For you, in such a small space, I'd be more concerned with getting the entire room up in the 80s, making it uncomfortable if not unbearable. I think I'd go with smaller soapstone to moderate the temperature peaks/valleys.

 

[YoungGirlOldHouse]

Thanks for the reply - very helpful! Could you elaborate on what you mean by a smaller soapstone stove? I was thinking of either the medium Woodstock soapstone stove (around 18,500 BTU to 22,500 BTU input), or the large Woodstock soapstone stove (around 22,500 BTU to 34,000 BTU input). The smallest one only has around 8000 BTU input, which seems to me too small.

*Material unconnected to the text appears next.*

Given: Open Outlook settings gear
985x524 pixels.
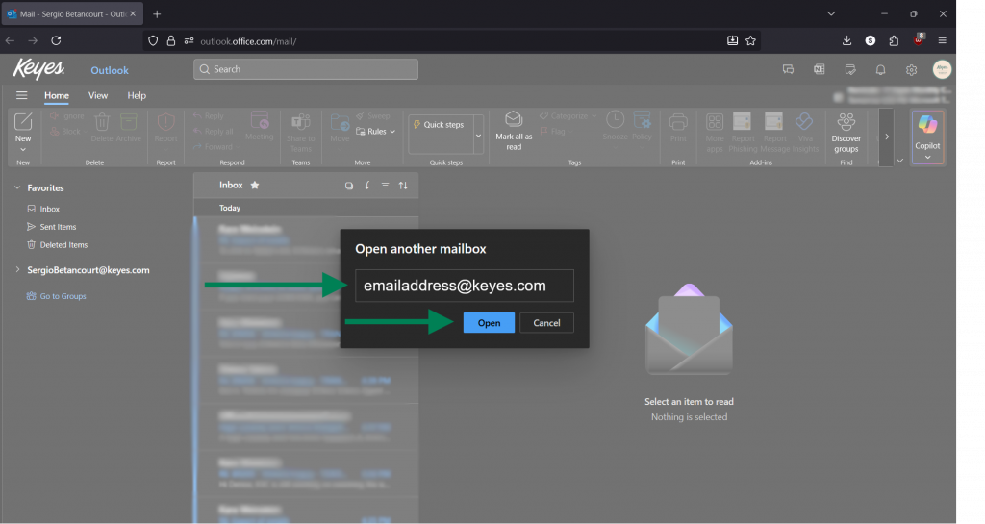Looking at the screenshot, I should [x=911, y=70].
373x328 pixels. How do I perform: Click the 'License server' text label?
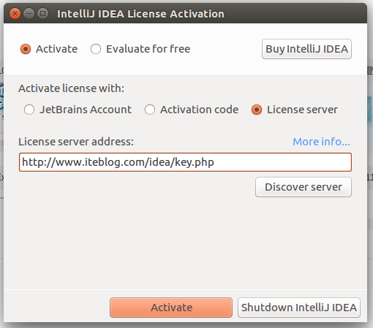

You think the heat is likely to remain in the 400 ft2 room rather than migrating upstairs?

 

[YoungGirlOldHouse]

Also: so you're saying that you can comfortably sit within a few feet of the soapstone stove, even while it's in use, right? Do you do anything to get those convective currents or do they arise naturally? Thanks!

 

[Woody Stover]

We sit fairly close to the Keystone. I'm about 9' away, she's about 6' but we are kind of off the front corner so the radiation isn't quite as much as directly in front or square to the side. Main room is 720 sq.ft. but the door to the bedroom is open, which adds another 270. Not too well insulated and a bit leaky, but further south than you are.
The heat should rise to the upper levels, keeping the lower level tolerable, but 5' is pretty close. Anywhere within line-of-sight of the stove will benefit from the radiation, even if the actual air temp is a bit lower downstairs.The upper level might be a bit warmer than you want for sleeping. However, the Keystone can be run at lower output than the other tube stoves you mentioned, so it should be the least likely to roast you out. It will also use less wood, and if you need to let the fire mostly die out to keep room temp down, it will idle along for a while on heat stored in the stone.
I would think the gas stove's output would be totally controllable, but might not give as good a balance of heat distribution as the soapstone stove between the upper and lower level.

 

[Woody Stover]

The smallest one only has around 8000 BTU input, which seems to me too small. You think the heat is likely to remain in the 400 ft2 room rather than migrating upstairs?

The Keystone is rated 700-1300 sq.ft, and the Woodstock ratings are conservative, so I think the Keystone would handle your place even though it's not too tight. As I said above, as long as you are within sight of the stove, you'll feel the radiation.

 

[beardley]

The tolerability of the heat from the soapstone was a huge reason we went with the keystone. The close side of the couch is about 6 feet from the front of the stove, offset just a bit to the door side. Far side of the couch is about 10 feet. We sit there comfortably all winter. Our first floor is about 800 sq' with another 600 upstairs. I'm north of Syracuse NY, so a fair bit colder, but the house is new construction and insulated very well. When we get below 0F the keystone is just barely keeping up and the radiant might start to kick in.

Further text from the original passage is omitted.